世界大恐慌は、金本位制がもとになってアメリカで発生し、金本位制によって他国にまで波及していった。そう結論づけていた。

 金本位制に固執した国では十分な金融緩和策がとれず、デフレが深刻化した。一方で、金本位制を放棄した国では思い切った金融緩和が可能となり、恐慌から早く抜け出すことができた。

 バーナンキ教授の実証研究で、金本位制から早く離脱した国ほど、世界大恐慌から早く抜け出していることがわかった。

 日本では、浜口内閣のあと第2次若槻礼次郎内閣を経て、犬養毅内閣が誕生した。高橋是清が蔵相に抜擢され、再び金の輸出を禁止し、国債の日銀引き受けによる積極財政政策にも踏み切る。

 高橋蔵相の決断で金本位制から離脱したことで、日本は昭和恐慌をなんとか鎮静化することができた。つまり、浜口首相と井上蔵相のコンビで断行した「金解禁」は恐慌への対応としては完全に誤りだったわけだ。

 バーナンキ論文を読了した時、新人研修の時に抱いた疑問がまるでうそのように解けていた。目の前がスーッと開けていくような、長い間、解けなかった数学の問題を解いた時のような体験だったことをいまもよく覚えている。

アベノミクスは
歴史の教訓をモデルにしたもの

 そんな体験もあり、筆者は金融政策に関心を持つようになった。とりわけ恐慌研究の権威であるバーナンキ教授の研究に強い興味を持ち、夢中で勉強した。教授が主宰する研究会に参加したり、個人的に彼に話を聞きに行ったりもした。

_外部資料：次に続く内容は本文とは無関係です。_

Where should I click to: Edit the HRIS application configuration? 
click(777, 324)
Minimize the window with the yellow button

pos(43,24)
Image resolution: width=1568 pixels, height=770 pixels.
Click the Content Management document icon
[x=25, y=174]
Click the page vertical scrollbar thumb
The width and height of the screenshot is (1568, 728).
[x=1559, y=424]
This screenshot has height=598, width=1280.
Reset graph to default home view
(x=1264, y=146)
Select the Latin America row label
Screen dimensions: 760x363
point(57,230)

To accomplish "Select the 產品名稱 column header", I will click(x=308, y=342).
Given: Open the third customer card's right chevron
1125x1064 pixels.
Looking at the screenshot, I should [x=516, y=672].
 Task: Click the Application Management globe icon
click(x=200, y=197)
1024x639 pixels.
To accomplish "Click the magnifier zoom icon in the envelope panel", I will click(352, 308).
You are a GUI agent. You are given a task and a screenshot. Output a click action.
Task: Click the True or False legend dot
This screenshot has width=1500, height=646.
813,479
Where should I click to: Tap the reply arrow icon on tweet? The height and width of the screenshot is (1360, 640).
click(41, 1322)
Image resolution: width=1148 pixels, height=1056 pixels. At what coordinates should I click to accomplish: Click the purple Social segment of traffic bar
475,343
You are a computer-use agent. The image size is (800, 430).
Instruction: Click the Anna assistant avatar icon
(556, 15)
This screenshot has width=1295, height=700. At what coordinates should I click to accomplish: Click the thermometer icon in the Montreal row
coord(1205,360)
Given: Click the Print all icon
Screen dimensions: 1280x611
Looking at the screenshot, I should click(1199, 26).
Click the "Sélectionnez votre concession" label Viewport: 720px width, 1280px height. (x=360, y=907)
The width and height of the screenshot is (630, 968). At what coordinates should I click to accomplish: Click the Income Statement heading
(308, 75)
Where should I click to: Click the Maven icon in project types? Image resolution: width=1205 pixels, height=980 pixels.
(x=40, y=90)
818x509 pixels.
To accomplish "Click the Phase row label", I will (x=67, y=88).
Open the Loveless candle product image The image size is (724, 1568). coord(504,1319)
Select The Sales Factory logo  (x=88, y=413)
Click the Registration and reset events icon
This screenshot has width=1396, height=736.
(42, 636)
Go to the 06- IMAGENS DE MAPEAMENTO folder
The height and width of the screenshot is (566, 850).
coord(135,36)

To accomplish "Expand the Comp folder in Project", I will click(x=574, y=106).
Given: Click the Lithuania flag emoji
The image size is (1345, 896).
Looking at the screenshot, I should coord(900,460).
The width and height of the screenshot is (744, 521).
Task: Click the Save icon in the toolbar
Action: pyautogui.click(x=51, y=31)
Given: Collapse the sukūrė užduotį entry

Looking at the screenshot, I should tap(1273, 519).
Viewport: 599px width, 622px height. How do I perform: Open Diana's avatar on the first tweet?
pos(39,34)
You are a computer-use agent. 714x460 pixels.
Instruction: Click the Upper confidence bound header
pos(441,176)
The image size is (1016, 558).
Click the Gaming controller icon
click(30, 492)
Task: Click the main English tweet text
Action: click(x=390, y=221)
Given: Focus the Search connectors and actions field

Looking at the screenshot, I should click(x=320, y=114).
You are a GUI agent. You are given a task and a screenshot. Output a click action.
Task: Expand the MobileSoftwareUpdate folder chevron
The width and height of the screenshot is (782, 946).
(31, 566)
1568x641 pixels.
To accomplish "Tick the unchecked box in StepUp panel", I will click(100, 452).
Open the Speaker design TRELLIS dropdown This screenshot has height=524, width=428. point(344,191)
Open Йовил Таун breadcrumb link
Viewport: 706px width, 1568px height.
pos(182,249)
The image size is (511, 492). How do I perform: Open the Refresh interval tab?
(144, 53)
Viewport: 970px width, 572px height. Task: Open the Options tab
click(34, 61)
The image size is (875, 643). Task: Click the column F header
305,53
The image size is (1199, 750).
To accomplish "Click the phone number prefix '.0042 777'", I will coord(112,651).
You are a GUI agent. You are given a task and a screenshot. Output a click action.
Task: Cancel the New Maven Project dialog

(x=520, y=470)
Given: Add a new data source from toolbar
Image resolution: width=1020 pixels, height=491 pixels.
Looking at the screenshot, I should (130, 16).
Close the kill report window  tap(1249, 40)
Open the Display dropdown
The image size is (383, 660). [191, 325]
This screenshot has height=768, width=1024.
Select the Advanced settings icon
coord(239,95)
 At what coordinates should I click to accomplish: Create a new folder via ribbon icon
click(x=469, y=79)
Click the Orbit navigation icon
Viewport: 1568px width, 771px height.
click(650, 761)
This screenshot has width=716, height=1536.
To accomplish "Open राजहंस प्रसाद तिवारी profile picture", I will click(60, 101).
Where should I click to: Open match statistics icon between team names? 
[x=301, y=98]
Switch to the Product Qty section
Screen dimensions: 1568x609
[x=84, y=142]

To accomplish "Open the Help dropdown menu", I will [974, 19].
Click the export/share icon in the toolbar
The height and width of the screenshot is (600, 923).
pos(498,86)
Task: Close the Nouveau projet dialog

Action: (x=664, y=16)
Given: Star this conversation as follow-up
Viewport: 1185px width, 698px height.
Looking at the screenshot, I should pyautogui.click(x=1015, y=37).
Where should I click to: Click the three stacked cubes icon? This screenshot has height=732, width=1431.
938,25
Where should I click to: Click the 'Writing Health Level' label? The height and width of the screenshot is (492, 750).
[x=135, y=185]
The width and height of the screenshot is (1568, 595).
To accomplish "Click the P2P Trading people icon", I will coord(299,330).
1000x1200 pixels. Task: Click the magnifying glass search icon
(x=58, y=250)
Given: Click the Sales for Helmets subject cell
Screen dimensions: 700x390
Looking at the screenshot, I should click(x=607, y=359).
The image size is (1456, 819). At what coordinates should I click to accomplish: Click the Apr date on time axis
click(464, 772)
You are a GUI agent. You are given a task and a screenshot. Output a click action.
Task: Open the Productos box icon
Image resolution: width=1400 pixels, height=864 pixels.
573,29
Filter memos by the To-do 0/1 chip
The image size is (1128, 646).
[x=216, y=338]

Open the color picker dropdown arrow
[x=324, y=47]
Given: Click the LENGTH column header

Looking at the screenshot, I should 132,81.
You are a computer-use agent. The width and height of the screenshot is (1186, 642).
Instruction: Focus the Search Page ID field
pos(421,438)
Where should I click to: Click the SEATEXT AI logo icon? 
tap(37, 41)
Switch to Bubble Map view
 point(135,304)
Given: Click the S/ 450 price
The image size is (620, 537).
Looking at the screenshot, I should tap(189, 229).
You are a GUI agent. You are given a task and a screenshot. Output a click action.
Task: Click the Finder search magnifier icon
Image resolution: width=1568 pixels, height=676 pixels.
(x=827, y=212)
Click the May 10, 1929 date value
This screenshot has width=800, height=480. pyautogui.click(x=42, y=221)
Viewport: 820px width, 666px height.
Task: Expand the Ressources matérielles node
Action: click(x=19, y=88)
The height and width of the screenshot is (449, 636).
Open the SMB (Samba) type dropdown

 教授は温和な紳士で、経済学部内でとても人望が厚かった。大学のカフェテリアで気さくに話をしてくれたりもした。初めて会って自己紹介した時、「君は高橋是清の親戚なのですか」と聞かれてとっさに「イエス」と答えてしまい、たいへんな誤解を招いたことがある。

 まだ英会話に慣れていなかったからだが、誰かが筆者のことを高橋是清の孫だと冗談で言ったらしい。教授はしばらくはそれを信じてしまっていた。彼は恐慌を研究しているから、高橋是清についてもよく知っていた。

 ちなみに、高橋是清は恐慌の研究者たちからはきわめて高い評価を受けていた。